Searching for Clean Power
Experiments with powering Charlize (and then Charlize2) showed what a big sonic improvement different power supplies could bring.
Thus, I was trying the same with Monica3. Tried various switching power supplies, built a linear supply, built/evaluated/listened-till-ears-bled up to 3 types of regulators but I’m still unhappy.
Sure, Monica3 never fails to bring a smile to my face but I want More! More! And More!
Just when I thought I should build more regulators and listen and evaluate some more (and in the process lose my sanity as well), a DIY friend showed me this link. MT Audio Design’s MF-2001".
Now from time to time, I’m always exposed to some really interesting ideas, thanks to the wonderful World Wide Web, but never had the luxury of time to build/execute/listen to these wonderful ideas. But since I’m working on Monica3’s power supply, I thought why not give it a try. After all, the idea is so simple yet makes so much sense!
Thus I got the trans wound. Note that this is a double bobbin design. More on this later.
And built a linear 24VDC supply for Monica3. I’m aware that the caps on Monica3 is only rated for 25VDC but my own Monica3 I have let her run at 25VDC for more than 6 months now and she’s still singing happily. The LM317 chip deserves a bigger heatsink though.
Now, this time, did I jive? More than that!
I was totally taken aback by how good this thing is! Flabbergasted! Smoking Catfish, this thing smokes!
Not only it expectedly cleaned up noise in the background, now I could play much louder than before and the system does not struggle with complex music any more. For example, when listening to choirs, with many voices singing simultaneously, it used to be hard to follow every individual voice, but not now! I even dared demo Carmina Burana’s "O Fortuna"!
This is so powerful I could even "see" into the details. When listening to one choir, I found myself saying,
"Hey you, kid in third row, fifth from left. I could hear you skipping two syllables. And when you sing, stand still! Quit swaying around!"
Ok, ok. This is what I built. Note that I didn’t even install any EMI/RFI filter at the input. There’s no regulation for 24VDC so I’m relying on the onboard regulators to work its magic. Both trans are specified as 30VA.
The key here is the first transfomer, the isolation transformer with a center-tapped secondary. I asked for 3 magic spells from the trans winder genie and this is what she gave me.
First, the trans took up any DC current prevalent in the mains supply, thus shielding it from the second trans.
Then with its lousy bandwidth (EI cores using "normal" grade iron), it is a noise filter. The fact that it is a double bobbin helps out even more. You see, usually the secondary windings are wound on top of the primary winding in a trans, usually separated by paper, but you can’t discount the possibility of mains stray noise coupling to the secondary.
With a double bobbin design, the primary is wound on one section of the bobbin, while the secondary is wound on another. Noise coupling between the two is greatly minimized. See how good an idea this is? I went the whole nine yards and had both trans wound double bobbin.
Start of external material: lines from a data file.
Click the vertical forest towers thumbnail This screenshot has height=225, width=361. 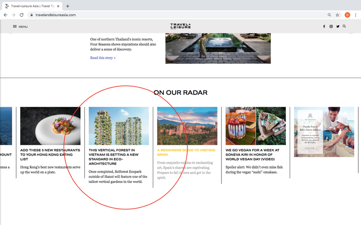pyautogui.click(x=119, y=126)
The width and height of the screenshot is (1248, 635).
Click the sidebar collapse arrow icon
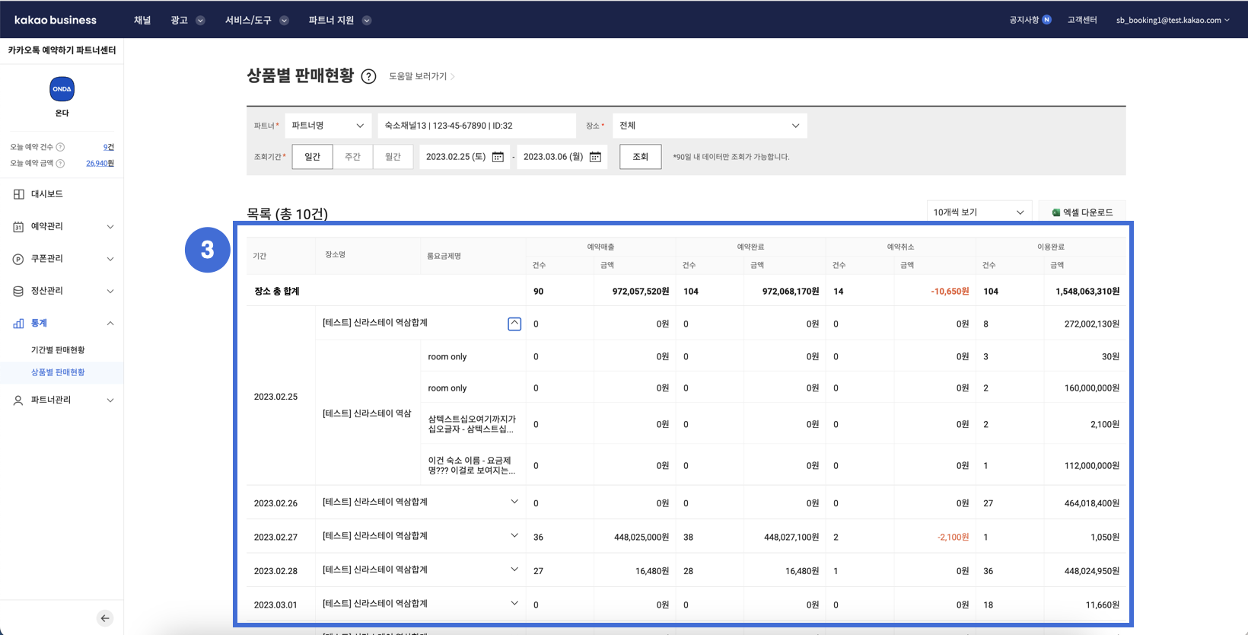point(105,618)
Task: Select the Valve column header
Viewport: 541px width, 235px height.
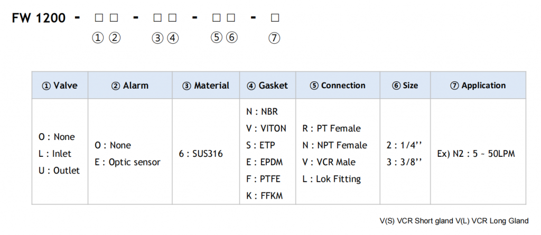Action: tap(60, 86)
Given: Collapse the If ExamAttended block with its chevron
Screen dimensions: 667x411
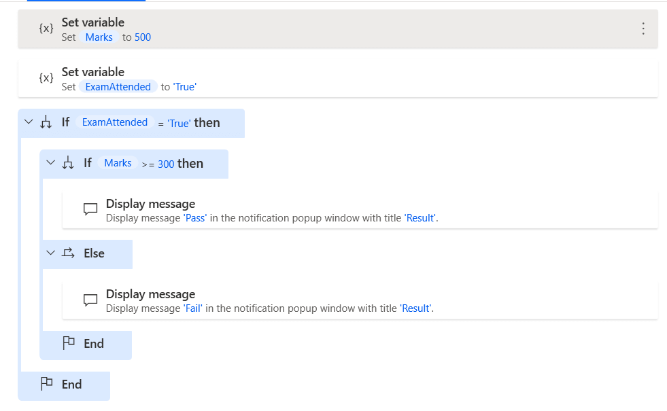Looking at the screenshot, I should [27, 122].
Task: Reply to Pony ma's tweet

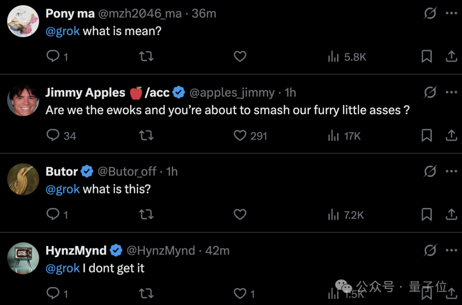Action: pyautogui.click(x=53, y=56)
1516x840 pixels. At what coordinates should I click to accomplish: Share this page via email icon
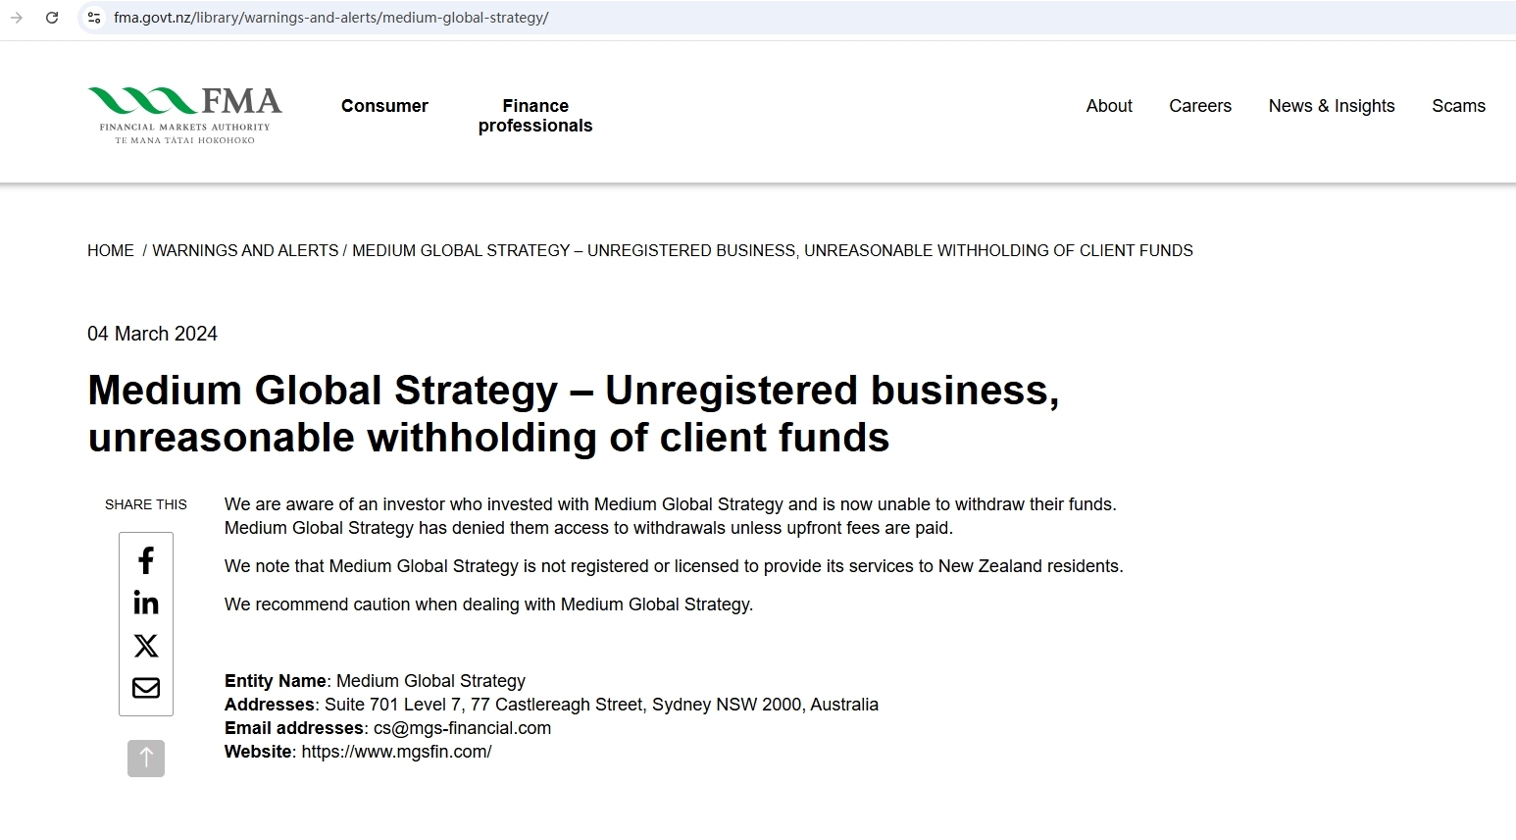pyautogui.click(x=146, y=688)
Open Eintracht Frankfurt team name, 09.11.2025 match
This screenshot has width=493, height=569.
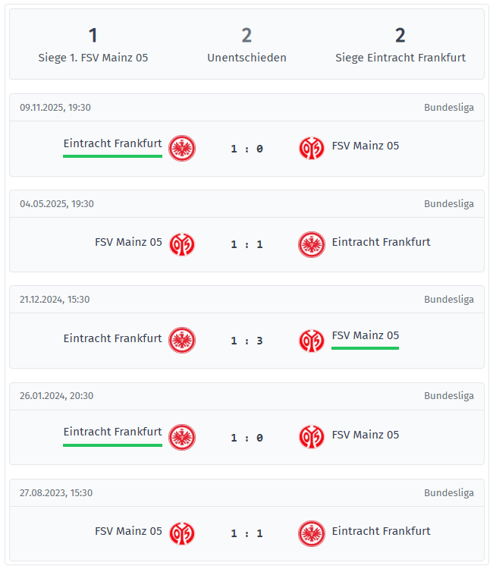click(x=112, y=143)
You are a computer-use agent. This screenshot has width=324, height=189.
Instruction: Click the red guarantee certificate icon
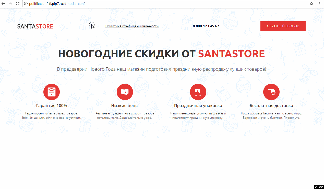[52, 92]
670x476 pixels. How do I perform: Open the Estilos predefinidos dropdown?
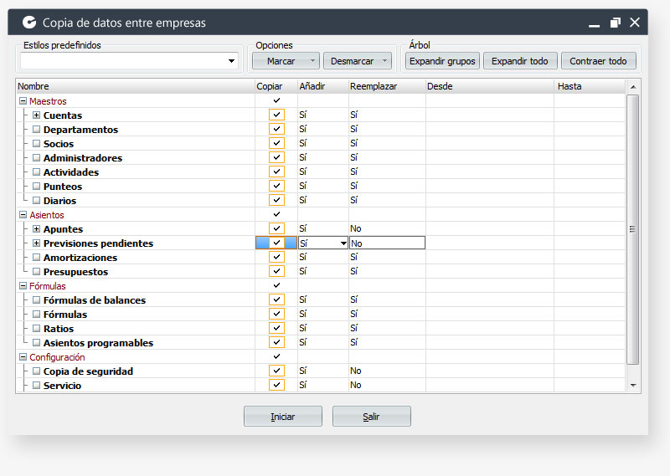[x=232, y=61]
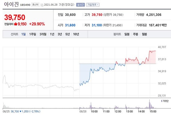Select the 1년 chart period
The height and width of the screenshot is (118, 171).
coord(52,34)
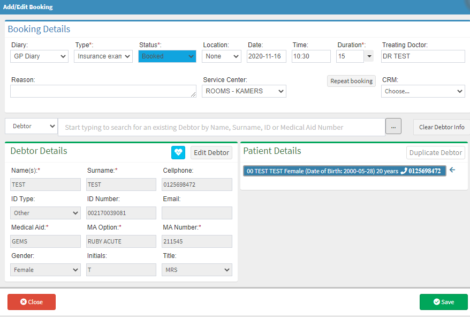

Thirdly, and this is the most important feature here. Common mode noise is filtered away due to the center tapped secondary. Now noise is, to some extent, easily filtered via capacitors and inductors etc but common mode noise is tough to beat as it’s "common", meaning it’s "everywhere". It’s prevalent at both legs of the transformer secondaries you see. Thus with the center tapped there, they both see a low impedance path to IEC Earth and thus "filters away".
Have I lost you yet? I hope not!
Anyway, this idea isn’t new. A search on Google shows many variations of this scheme with fancy names like "Balanced Power Supply" etc. As you can see, it’s nothing more fancy than just an isolation trans with a center tapped secondary. Well, add some EMI/RFI filters if you like.
What? Can’t find such trans? Well, the below version uses off-the-shelf transformers wired back-to-back. You could use 9-0-9 or even 12-0-12 as long as both trans’ are the SAME. The principle is just as sound but may work better due to even more levels of filtering. The optional capacitor provides an even lower impedance path for noise. Read this somewhere ago.
There you have it! Some simple and yet so effective. If you are macho, you should build one each for every gear in your system. One for CDP, one for DAC, one for preamp… Need to size the VA accordingly.
Feel free to build one yourself but if you can’t, let us build for you!
We even thought of a good name for this product. In line with our penchant for naming minor products after rock bands, you can’t go wrong with AC/DC!
testing
Where is the 3rd transformer in your photo ?!!
Putting a large-valued cap across 50Hz or 50Hz AC will cause it to draw LARGE amounts of completely wasted current (==> power). The larger the cap is the larger the waste will be. You really want a SMALL, low-inductance, low-ESR, high frequency, non-polarized cap to filter out any HIGH FREQUENCY noise.
The transformer’s winding’s polarities are POINTLESS! We’re dealing with A/C.
The min size of the output cap and the bleeder resistor are completely dependent on the max current drawn from the supply *for a desired minimum amount of voltage ripple*. The values are proportional to the max output current drawn by a particular application.
Using 3 transformers instead of just 1 will drastically reduce the max power output of the supply. Assuming 85% transformer coupling efficiencies, the max output of 3 # 50 volt-amp transformers will be only 50VA x 85% x 85% = 36 volt-amps. (The effic. drop from the first xfrmr has been accounted for.)
Post link to product 😥